#### [WORK ORDER]
Reproduce exactly the lines below, from the first through the one containing "Videos (670, 234)", and nothing more.

Records from a collection:
++++++++++++++++++++

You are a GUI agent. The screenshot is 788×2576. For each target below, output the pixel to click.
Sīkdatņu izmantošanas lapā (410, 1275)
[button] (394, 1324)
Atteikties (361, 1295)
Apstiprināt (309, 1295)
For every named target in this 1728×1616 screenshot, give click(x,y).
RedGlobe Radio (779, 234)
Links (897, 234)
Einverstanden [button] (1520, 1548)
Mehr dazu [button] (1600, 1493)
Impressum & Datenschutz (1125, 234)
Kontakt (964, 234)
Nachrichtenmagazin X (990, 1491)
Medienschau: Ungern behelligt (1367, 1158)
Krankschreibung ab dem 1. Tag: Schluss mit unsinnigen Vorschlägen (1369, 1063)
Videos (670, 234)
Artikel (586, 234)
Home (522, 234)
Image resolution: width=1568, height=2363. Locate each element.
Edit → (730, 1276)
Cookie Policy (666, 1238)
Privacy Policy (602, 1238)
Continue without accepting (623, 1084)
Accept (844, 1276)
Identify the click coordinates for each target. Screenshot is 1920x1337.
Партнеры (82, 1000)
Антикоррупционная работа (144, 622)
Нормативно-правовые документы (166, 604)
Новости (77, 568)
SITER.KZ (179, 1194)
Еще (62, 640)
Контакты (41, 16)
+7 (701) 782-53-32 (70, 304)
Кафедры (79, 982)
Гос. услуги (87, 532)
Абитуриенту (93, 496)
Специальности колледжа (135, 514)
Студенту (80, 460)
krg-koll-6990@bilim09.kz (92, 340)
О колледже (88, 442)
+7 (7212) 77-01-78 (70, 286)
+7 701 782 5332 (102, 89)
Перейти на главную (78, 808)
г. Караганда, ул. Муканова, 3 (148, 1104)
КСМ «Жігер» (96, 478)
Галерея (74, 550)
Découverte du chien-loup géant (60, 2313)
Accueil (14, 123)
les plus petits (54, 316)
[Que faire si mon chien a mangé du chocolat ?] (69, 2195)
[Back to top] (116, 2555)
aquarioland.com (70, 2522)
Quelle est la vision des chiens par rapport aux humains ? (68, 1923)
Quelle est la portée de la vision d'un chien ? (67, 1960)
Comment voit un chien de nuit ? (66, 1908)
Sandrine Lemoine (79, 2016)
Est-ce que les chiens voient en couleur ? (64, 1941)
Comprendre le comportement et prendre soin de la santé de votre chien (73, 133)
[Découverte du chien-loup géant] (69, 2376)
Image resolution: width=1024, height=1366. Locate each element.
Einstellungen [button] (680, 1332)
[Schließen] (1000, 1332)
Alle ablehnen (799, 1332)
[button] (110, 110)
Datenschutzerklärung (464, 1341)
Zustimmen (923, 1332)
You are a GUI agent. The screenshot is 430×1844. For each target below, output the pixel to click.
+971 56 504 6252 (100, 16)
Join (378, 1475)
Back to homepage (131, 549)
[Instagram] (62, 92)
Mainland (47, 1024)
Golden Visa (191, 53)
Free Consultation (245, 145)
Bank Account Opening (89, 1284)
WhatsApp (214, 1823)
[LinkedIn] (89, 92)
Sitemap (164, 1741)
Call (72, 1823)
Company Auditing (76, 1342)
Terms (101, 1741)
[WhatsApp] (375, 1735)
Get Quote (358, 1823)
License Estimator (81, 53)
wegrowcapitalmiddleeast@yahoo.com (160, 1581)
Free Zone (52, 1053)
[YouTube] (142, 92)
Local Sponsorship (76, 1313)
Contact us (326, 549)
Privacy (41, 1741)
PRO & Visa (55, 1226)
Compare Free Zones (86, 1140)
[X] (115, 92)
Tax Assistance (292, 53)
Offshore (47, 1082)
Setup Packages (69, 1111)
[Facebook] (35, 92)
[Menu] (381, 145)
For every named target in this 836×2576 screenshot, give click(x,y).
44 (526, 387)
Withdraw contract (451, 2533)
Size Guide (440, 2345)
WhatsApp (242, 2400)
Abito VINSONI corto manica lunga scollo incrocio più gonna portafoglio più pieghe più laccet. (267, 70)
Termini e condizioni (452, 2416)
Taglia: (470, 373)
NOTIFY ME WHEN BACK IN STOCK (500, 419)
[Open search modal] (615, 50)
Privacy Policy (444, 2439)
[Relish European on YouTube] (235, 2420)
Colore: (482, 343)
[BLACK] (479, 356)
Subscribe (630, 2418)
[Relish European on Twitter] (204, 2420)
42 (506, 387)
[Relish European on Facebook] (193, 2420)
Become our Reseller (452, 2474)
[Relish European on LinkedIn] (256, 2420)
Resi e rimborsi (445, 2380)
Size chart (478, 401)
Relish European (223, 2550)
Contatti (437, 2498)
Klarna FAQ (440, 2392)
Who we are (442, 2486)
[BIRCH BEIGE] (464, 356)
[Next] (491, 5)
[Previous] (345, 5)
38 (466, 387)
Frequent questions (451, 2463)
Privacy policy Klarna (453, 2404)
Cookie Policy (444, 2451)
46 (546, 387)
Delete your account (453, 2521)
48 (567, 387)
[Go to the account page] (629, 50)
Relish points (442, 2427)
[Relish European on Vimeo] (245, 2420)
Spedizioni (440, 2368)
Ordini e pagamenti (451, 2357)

++++++++++++++++++++

#### [WORKED SOLUTION]
You are a GUI agent. The screenshot is 788×2576. For each target below, output the pixel to click.
Sīkdatņu izmantošanas lapā (410, 1275)
[button] (394, 1324)
Atteikties (361, 1295)
Apstiprināt (309, 1295)
For every named target in this 1728×1616 screenshot, give click(x,y).
RedGlobe Radio (779, 234)
Links (897, 234)
Einverstanden [button] (1520, 1548)
Mehr dazu [button] (1600, 1493)
Impressum & Datenschutz (1125, 234)
Kontakt (964, 234)
Nachrichtenmagazin X (990, 1491)
Medienschau: Ungern behelligt (1367, 1158)
Krankschreibung ab dem 1. Tag: Schluss mit unsinnigen Vorschlägen (1369, 1063)
Videos (670, 234)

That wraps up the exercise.